スペシャルという言葉は、自分の中では、ギフテッドな才能や、あるいは超人的な努力の果てに得られる才能に対する形容詞だった。ゴージャスという言葉も、自分の人生とは縁がなかった。ゴージャスは百貨店とか叶姉妹とかのこと。
すべて公立上がりの庶民の自分には関係ない、と思っていた。生まれ落ちた手札の中に含まれていなかったら、その後決して手にすることのない形容詞だと。
でも、クィアアイの中ではそうではなかった。
その人ならではの環境から生じる、ならではの苦しみや日々の戦いを通して、ならではの強さを身につけた状態。完全無欠差ではなく、一人ひとりオリジナルのタフネスがゴージャスでスペシャルと呼ばれていた。
後天的に磨かれていくもの、というよりも、すべてのひとが生得的に備えているもの。すべての人は、能力や立場に関係なく、ゴージャスで、スペシャル。すべての人は、大切に扱われてしかるべき。人に影響を与え、堂々と振る舞ってもよくて、にこにこしていてもいい、幸せでいい。涙がこぼれた。
でも、もし自分がそんなことをしたらバチが当たる!と思ってしまう。一体いつからそんなことを刷り込まれているのか覚えてないくらい、自分は蔑まれて当然だと昔から思い込んでいた。目立つな、目立つといじめられる。
だから、スペシャルでゴージャスだなんて、一朝一夕には受け入れられない。自分にはそんな考え方はできない。自分はクィアアイに出てくるヒーローやヒロインみたいに、信念もないしファイトもしてないし。
自分を愛せないゆえに、自分をすきになろうとすると自分をさらに嫌いになるという、バッドループにはまった。
原因はいつも「自我」だ。「特別な才能がなにもないのに、特別になりたくて、不幸自慢にエントリーせざるを得ない自意識」だ。
次に救いを求めたのは、仏教のエッセンスだった。高校の現代社会の科目で、愛別離苦という概念を知ったときは、衝撃的だった。一般的に「陽」とされている愛とかつながりとかを、「陰」苦しみの源だと割り切ってしまう、そのラディカルさ。この教えに従えば、ぜんぶよくなるかも、と思うまでだった。
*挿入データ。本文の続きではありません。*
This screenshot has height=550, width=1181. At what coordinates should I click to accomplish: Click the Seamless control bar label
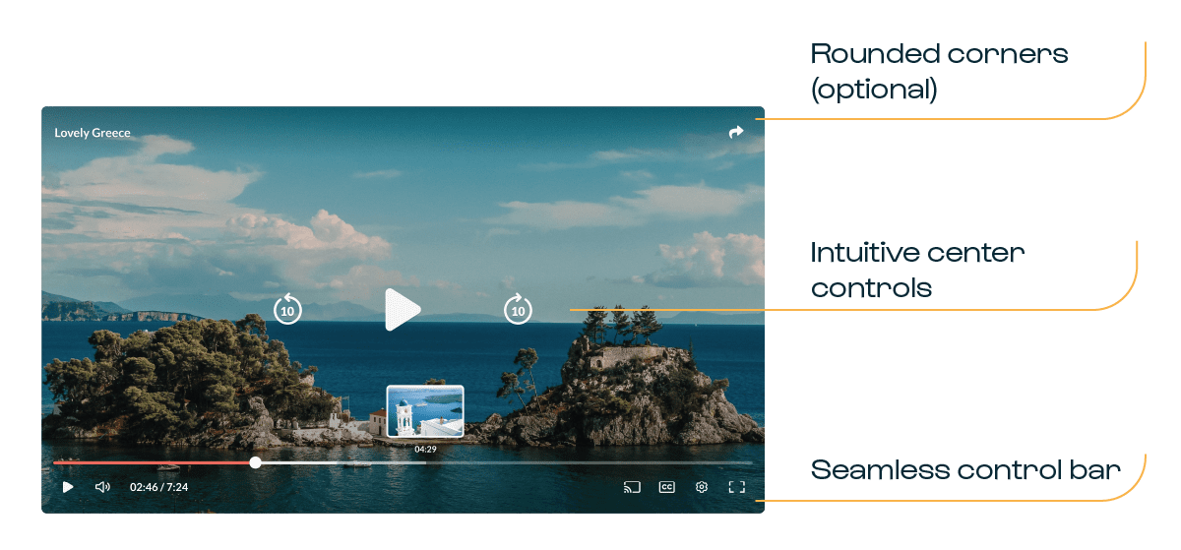[x=965, y=470]
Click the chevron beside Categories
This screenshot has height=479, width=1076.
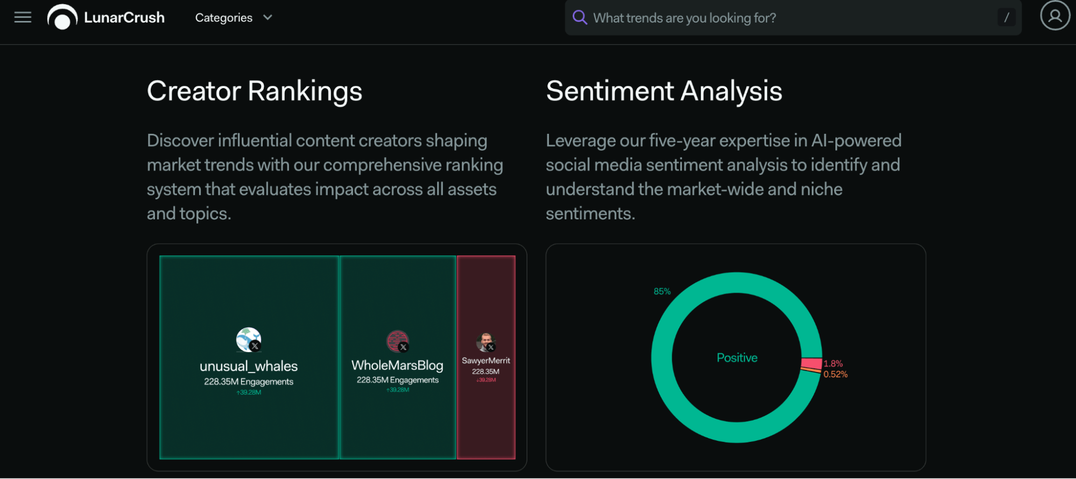(x=268, y=18)
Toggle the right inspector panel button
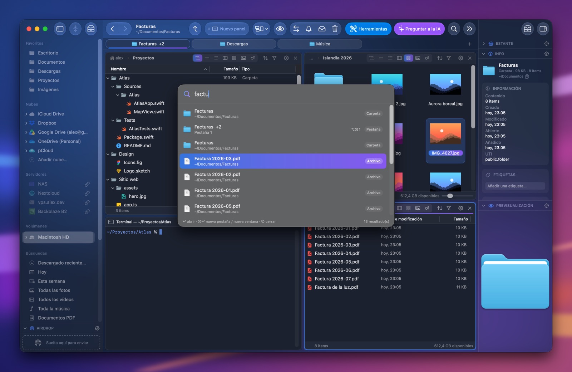This screenshot has width=572, height=372. tap(543, 29)
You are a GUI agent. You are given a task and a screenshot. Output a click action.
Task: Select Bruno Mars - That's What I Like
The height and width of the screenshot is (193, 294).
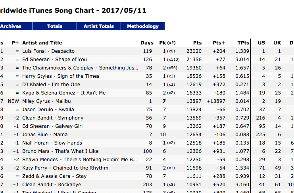pos(60,151)
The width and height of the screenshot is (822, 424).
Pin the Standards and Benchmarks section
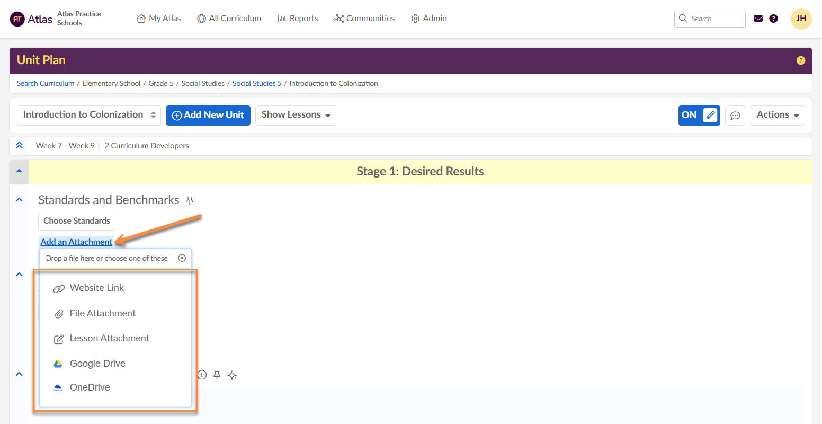pyautogui.click(x=190, y=200)
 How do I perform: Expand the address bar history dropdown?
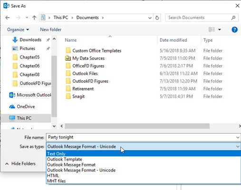tap(150, 18)
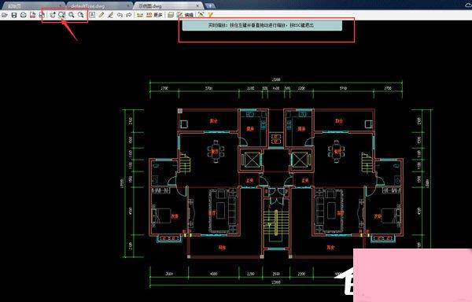Screen dimensions: 472x302
Task: Open the layers stack icon
Action: click(x=171, y=15)
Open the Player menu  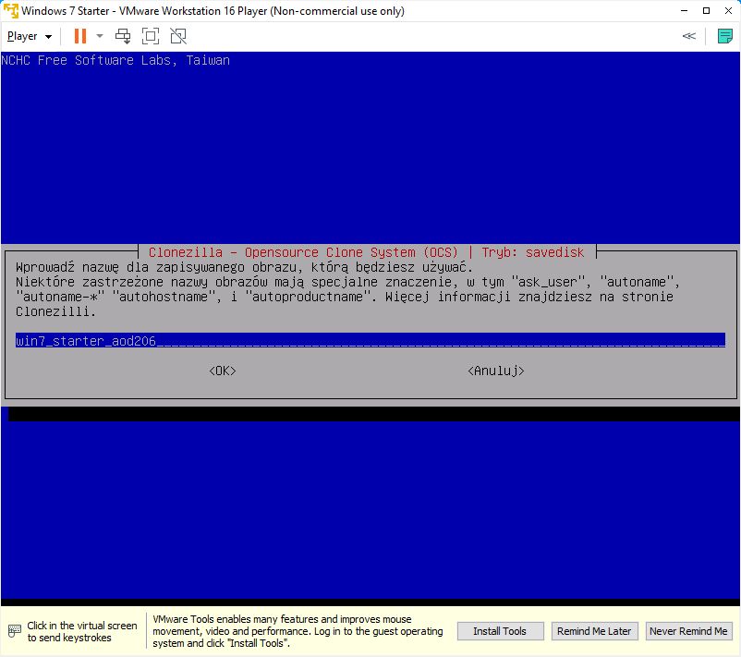point(29,36)
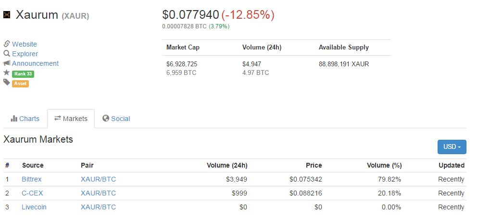The width and height of the screenshot is (478, 219).
Task: Click the star icon next to Rank 33
Action: [7, 73]

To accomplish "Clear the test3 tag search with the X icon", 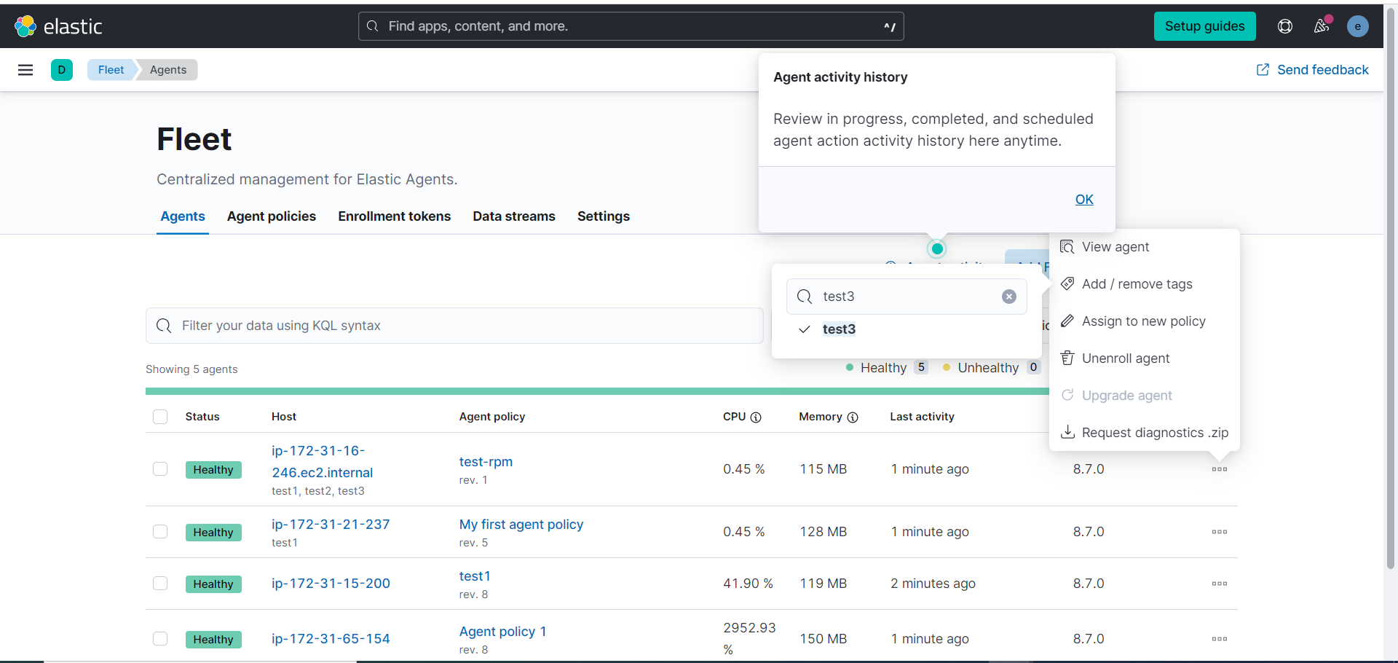I will click(x=1008, y=297).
それからは、ベストセラー「反応しない練習」などの仏教プレゼンツな自己啓発系書籍を読んだりと、仏教の知識を集めてみたりした。とにかく、余計なことを耳に吹き込んてくる自我を消したかった。
マインドフルネスは難しかった。これは、瞑想とか登山とかのときに、呼吸や体の感覚に集中することで、頭に次々湧いてくる雑念(いわゆるデフォルト・モード・ネットワークの産物)から意識を逸らそうというやつだ。でも、雑念、あいつらの声はどこまでも追いかけてくる。
頭で理解できても、現実問題として使いこなせず、わたしは自我に苦しみ続けた。わかるんだけど、できない。つまりわからないということか。どこか腑に落ちず、モヤモヤしていた。
そんなときに雑誌で出会ったのが、『躁鬱大学』『いのっちの手紙』など、双極性障害の当事者としてこもごもを描いている坂口恭平さんの言葉だった。
あー。そこまで言われちゃうか。そうだ。そーなんだよな。
自分への期待をゼロベースに戻す。それは自虐とか失望とかではない。ゴテゴテに武装していたネイルとかつけまとか落として。自分、はじめてやけど、やらしてもろてますねん。朝日みたいな気持ちで、物事に向き合う。
自己無能感はすごく爽やかなんだ。
「自分を認めよう」
「ありのままを愛そう」
幾度も聞いたそういう言葉よりも、地に足がついた言葉というか、なんとかなりそう、これならやれそう、という言葉ははじめてだった。
それ以来、なんだか荷物が軽くなったような心地で生きている。できなくて当たり前。だったわたしは「これから」なんだから。そう思えるようになった。
手札はこれからも与えられる。外からのチャンスで増えるかもしれないし、何かを続けてたら皆勤賞でもらえるかもしれない。
自己無能感はのびしろ。
やっとしっくりくる「自我」が心臓にはめ込まれた瞬間だった。